• Data records:
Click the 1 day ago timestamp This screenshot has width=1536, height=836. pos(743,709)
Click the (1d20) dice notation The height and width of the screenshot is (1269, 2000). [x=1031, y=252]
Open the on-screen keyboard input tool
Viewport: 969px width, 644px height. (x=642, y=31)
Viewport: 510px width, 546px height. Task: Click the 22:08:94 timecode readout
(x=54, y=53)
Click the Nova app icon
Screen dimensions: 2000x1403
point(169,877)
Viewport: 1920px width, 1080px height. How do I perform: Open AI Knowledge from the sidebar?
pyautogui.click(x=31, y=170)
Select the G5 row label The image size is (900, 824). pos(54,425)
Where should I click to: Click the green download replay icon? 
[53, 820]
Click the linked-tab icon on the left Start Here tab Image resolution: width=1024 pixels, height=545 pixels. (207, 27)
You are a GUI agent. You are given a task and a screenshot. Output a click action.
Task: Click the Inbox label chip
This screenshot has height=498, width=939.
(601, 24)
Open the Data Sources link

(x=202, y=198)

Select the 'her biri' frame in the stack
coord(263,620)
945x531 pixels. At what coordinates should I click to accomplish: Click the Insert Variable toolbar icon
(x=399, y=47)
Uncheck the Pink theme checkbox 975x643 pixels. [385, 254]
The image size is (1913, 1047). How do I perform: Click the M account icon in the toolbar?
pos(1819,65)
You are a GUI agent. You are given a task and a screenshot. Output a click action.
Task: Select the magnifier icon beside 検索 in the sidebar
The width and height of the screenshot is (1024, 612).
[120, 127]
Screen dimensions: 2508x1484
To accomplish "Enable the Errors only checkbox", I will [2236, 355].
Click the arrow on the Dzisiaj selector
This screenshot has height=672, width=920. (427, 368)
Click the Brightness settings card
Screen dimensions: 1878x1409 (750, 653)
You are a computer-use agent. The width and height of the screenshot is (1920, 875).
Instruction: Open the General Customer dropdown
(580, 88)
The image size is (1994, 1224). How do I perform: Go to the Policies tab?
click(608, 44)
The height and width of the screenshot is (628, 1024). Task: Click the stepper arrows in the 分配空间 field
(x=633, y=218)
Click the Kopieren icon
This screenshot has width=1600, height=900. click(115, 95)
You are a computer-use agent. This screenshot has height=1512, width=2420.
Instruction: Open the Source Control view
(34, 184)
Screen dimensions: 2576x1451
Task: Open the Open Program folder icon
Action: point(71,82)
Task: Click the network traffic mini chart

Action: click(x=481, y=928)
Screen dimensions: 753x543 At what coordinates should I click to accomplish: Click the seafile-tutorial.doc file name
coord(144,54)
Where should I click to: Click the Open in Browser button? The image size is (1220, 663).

• Task directions: Rewrite all of the entries above as a numbered list, leaving out the blank lines.

• Answer for this exercise:
1. Click the 1 day ago timestamp This screenshot has width=1536, height=836. pos(743,709)
2. Click the (1d20) dice notation The height and width of the screenshot is (1269, 2000). [x=1031, y=252]
3. Open the on-screen keyboard input tool
4. Viewport: 969px width, 644px height. (x=642, y=31)
5. Viewport: 510px width, 546px height. Task: Click the 22:08:94 timecode readout
6. (x=54, y=53)
7. Click the Nova app icon
8. Screen dimensions: 2000x1403
9. point(169,877)
10. Viewport: 1920px width, 1080px height. How do I perform: Open AI Knowledge from the sidebar?
11. pyautogui.click(x=31, y=170)
12. Select the G5 row label The image size is (900, 824). pos(54,425)
13. Where should I click to: Click the green download replay icon? 
14. [53, 820]
15. Click the linked-tab icon on the left Start Here tab Image resolution: width=1024 pixels, height=545 pixels. (207, 27)
16. You are a GUI agent. You are given a task and a screenshot. Output a click action.
17. Task: Click the Inbox label chip
18. This screenshot has height=498, width=939.
19. (601, 24)
20. Open the Data Sources link
21. (x=202, y=198)
22. Select the 'her biri' frame in the stack
23. coord(263,620)
24. 945x531 pixels. At what coordinates should I click to accomplish: Click the Insert Variable toolbar icon
25. (x=399, y=47)
26. Uncheck the Pink theme checkbox 975x643 pixels. [385, 254]
27. The image size is (1913, 1047). How do I perform: Click the M account icon in the toolbar?
28. pos(1819,65)
29. You are a GUI agent. You are given a task and a screenshot. Output a click action.
30. Task: Select the magnifier icon beside 検索 in the sidebar
31. The width and height of the screenshot is (1024, 612).
32. [120, 127]
33. Screen dimensions: 2508x1484
34. To accomplish "Enable the Errors only checkbox", I will [2236, 355].
35. Click the arrow on the Dzisiaj selector
36. This screenshot has height=672, width=920. (427, 368)
37. Click the Brightness settings card
38. Screen dimensions: 1878x1409 (750, 653)
39. You are a computer-use agent. The width and height of the screenshot is (1920, 875).
40. Instruction: Open the General Customer dropdown
41. (580, 88)
42. The image size is (1994, 1224). How do I perform: Go to the Policies tab?
43. click(608, 44)
44. The height and width of the screenshot is (628, 1024). Task: Click the stepper arrows in the 分配空间 field
45. (x=633, y=218)
46. Click the Kopieren icon
47. This screenshot has width=1600, height=900. click(115, 95)
48. You are a computer-use agent. This screenshot has height=1512, width=2420.
49. Instruction: Open the Source Control view
50. (34, 184)
51. Screen dimensions: 2576x1451
52. Task: Open the Open Program folder icon
53. Action: point(71,82)
54. Task: Click the network traffic mini chart
55. Action: click(x=481, y=928)
56. Screen dimensions: 753x543 At what coordinates should I click to accomplish: Click the seafile-tutorial.doc file name
57. coord(144,54)
58. Where should I click to: Click the Open in Browser button? The image size is (1220, 663).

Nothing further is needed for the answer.